Notícia
Após mais de quatro décadas de trabalho intenso, dedicação e sacrifício de famílias produtoras — em sua maioria da agricultura familiar — Rondônia alcançou um patamar expressivo de desenvolvimento agropecuário. Esse avanço tem fortalecido a economia, gerado empregos, impulsionado comunidades rurais e garantido sustento a milhares de famílias que vivem da terra.
Somente na cadeia da citricultura, que envolve culturas como laranja, limão e poncã, o estado conta atualmente com mais de 33 mil produtores. Muitos deles comercializam a produção e complementam a renda familiar com o fruto direto do próprio trabalho no campo.

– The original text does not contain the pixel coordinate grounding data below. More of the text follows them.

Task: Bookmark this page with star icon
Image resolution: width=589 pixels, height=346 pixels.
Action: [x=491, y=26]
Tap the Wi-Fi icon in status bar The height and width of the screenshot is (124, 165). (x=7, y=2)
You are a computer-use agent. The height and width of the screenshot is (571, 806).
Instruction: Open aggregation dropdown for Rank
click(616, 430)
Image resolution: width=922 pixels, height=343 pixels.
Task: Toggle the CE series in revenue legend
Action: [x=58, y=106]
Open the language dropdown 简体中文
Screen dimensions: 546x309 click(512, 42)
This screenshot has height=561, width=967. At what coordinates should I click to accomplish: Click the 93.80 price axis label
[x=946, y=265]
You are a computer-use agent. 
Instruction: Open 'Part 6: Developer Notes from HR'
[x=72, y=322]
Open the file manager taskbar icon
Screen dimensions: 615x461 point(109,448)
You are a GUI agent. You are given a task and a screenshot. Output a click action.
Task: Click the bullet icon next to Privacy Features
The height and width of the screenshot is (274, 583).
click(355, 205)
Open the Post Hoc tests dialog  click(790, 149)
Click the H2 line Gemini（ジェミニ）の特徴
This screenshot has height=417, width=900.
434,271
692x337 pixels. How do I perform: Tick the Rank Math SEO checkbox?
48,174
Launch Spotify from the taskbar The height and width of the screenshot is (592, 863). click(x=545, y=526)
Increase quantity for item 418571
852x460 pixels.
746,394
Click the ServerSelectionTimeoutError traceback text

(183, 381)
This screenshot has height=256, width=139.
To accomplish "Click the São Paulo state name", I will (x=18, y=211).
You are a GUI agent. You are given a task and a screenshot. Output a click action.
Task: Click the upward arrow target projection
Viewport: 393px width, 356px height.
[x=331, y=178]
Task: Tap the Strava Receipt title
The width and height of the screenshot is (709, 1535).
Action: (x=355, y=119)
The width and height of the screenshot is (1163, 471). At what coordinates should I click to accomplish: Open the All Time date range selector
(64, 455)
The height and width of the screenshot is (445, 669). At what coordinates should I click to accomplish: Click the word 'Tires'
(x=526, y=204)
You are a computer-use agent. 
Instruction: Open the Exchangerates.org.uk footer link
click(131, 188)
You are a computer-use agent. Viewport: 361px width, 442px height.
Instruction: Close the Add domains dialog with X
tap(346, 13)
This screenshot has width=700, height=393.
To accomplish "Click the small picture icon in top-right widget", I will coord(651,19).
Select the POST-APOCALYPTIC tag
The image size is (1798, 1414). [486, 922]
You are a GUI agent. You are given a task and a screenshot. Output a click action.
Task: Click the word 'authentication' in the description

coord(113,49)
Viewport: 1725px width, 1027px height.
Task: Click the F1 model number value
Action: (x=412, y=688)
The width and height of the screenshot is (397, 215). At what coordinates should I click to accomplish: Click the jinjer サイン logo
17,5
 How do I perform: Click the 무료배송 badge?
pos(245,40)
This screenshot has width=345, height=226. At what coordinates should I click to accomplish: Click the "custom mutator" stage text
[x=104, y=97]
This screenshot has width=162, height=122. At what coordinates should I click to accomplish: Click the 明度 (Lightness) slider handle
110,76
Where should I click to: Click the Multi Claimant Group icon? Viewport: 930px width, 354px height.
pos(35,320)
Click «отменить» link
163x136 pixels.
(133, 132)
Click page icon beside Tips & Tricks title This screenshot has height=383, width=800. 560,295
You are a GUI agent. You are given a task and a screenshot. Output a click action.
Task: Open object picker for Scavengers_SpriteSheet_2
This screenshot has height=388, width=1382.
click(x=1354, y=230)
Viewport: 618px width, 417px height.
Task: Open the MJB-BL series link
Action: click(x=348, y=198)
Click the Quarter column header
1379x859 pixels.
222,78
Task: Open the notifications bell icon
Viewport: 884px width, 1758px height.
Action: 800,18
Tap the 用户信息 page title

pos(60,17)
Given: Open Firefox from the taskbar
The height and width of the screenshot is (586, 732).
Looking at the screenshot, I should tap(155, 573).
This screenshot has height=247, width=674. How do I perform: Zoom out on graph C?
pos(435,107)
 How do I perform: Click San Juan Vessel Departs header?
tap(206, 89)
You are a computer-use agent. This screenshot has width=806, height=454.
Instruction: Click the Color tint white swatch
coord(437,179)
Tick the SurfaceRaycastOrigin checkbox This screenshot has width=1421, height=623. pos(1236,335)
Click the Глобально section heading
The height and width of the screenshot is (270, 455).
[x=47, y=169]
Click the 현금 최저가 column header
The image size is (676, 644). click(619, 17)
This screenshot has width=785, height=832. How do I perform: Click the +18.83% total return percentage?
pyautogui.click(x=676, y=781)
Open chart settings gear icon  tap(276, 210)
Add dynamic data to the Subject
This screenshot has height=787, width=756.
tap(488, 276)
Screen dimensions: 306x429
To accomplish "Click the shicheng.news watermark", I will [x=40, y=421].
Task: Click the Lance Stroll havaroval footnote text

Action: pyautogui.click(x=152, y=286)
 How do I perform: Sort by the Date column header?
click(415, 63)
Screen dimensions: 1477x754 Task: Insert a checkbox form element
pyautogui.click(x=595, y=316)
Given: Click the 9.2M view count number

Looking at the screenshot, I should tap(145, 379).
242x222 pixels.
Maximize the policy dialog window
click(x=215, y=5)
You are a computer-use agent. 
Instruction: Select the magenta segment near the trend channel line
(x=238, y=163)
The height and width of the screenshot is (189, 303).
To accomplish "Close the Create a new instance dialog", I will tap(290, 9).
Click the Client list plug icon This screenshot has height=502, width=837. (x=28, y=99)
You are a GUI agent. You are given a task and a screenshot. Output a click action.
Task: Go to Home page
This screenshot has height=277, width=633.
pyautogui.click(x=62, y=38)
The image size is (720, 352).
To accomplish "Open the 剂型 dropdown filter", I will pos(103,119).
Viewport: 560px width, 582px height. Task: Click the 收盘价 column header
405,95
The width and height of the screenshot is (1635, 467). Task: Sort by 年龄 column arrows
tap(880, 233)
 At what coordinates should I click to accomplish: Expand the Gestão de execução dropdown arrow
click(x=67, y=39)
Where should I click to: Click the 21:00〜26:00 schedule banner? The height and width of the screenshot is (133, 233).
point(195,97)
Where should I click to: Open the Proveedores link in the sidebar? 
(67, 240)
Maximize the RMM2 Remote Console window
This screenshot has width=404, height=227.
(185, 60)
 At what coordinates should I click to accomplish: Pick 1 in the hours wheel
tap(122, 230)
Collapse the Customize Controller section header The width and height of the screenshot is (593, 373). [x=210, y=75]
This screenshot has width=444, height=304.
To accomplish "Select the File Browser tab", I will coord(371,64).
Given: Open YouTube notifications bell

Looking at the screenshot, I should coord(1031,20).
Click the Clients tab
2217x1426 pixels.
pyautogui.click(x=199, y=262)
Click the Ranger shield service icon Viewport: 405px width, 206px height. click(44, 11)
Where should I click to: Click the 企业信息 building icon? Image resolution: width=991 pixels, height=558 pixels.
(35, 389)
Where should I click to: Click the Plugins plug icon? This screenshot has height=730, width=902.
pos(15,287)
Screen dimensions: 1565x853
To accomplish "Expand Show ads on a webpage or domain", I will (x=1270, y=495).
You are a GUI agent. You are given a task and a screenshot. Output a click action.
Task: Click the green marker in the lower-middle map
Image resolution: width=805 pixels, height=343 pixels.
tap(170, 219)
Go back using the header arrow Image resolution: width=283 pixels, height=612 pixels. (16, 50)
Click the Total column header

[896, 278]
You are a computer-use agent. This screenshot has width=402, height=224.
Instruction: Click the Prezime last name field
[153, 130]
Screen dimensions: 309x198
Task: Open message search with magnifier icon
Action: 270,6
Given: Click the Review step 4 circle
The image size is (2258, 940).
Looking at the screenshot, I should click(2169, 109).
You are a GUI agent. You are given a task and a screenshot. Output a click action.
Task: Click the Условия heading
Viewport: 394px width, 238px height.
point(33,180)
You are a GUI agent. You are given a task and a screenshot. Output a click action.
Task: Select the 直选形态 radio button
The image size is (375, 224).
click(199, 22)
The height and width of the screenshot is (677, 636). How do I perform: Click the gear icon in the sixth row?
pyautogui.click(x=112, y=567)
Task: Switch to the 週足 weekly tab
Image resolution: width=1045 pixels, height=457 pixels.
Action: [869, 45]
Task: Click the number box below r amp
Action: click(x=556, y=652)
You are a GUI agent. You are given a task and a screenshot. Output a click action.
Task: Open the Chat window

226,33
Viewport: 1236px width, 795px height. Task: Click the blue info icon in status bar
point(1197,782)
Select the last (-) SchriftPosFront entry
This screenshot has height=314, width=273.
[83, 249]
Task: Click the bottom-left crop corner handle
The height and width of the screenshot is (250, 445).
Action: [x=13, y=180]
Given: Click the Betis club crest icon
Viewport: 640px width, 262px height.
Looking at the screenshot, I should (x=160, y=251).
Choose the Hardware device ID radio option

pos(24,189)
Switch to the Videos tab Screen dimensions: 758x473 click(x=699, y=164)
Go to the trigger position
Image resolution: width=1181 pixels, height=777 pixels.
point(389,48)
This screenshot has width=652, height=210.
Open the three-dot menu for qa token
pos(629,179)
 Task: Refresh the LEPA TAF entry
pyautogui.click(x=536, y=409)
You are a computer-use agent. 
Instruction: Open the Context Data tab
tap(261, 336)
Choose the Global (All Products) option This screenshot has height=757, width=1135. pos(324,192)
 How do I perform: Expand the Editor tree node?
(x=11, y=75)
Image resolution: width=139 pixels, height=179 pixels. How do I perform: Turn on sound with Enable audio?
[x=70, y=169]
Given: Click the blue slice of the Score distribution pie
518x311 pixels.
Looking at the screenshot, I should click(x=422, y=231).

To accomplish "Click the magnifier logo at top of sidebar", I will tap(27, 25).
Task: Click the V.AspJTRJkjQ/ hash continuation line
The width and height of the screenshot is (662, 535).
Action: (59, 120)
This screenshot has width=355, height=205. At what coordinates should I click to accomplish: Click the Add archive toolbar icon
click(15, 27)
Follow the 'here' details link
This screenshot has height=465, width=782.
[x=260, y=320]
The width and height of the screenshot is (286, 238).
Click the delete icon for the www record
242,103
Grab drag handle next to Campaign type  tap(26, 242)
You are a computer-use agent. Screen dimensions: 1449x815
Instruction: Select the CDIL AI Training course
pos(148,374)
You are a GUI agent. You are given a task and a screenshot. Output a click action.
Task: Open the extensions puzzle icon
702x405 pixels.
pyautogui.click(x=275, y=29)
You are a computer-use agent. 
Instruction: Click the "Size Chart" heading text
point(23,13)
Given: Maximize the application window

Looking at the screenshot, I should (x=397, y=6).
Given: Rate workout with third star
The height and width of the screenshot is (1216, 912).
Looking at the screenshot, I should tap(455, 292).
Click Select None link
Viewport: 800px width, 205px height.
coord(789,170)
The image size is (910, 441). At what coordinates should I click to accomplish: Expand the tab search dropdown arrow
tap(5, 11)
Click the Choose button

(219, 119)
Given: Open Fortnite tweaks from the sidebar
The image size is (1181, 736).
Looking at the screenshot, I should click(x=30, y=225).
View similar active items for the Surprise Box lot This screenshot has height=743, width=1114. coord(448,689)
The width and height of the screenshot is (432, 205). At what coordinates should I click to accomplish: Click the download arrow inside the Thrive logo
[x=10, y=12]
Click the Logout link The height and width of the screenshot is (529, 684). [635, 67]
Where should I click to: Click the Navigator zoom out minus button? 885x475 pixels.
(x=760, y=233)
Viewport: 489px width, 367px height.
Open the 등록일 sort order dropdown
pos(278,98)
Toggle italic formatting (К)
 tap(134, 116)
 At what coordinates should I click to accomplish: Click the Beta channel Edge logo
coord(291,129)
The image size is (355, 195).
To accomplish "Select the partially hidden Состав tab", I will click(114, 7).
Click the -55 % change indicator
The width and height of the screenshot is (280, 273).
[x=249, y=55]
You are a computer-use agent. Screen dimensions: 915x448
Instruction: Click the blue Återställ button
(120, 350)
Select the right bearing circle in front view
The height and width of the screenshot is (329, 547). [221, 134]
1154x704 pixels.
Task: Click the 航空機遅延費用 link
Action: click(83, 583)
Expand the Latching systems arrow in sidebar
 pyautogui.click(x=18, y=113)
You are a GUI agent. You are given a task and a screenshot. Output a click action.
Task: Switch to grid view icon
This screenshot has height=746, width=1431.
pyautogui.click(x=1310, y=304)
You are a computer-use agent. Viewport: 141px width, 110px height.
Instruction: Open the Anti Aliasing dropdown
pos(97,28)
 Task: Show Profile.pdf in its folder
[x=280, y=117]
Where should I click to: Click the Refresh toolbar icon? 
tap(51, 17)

Nos últimos seis anos, Rondônia conseguiu dobrar o Valor Bruto da Produção Agropecuária, resultado que reflete tanto políticas públicas de incentivo quanto, principalmente, a persistência dos produtores rurais, que enfrentam desafios diários como clima adverso, dificuldades logísticas e riscos sanitários para manter as lavouras produtivas.
Hoje, cerca de 70 agroindústrias dependem diretamente da fruticultura no estado, envolvendo majoritariamente agricultores familiares, cujo sustento e planejamento de vida estão ligados à sanidade das plantações.
Todo esse esforço, porém, pode ser colocado em risco pela entrada irregular de mudas sem certificação sanitária em Rondônia. Plantas oriundas de outros estados, especialmente daqueles onde há registro de pragas agrícolas inexistentes no território rondoniense, representam uma ameaça direta à produção, à renda e ao futuro de milhares de famílias rurais.
O alerta ganha ainda mais importância diante do cenário nacional. O estado de São Paulo, um dos maiores produtores de citros do mundo, enfrenta atualmente graves impactos causados por pragas como o HLB (Greening), doença que tem provocado mudanças profundas no mapa da citricultura brasileira. Com isso, produtores buscam novas áreas livres da praga, o que abre oportunidades para Rondônia ampliar sua produção — desde que consiga preservar sua condição sanitária.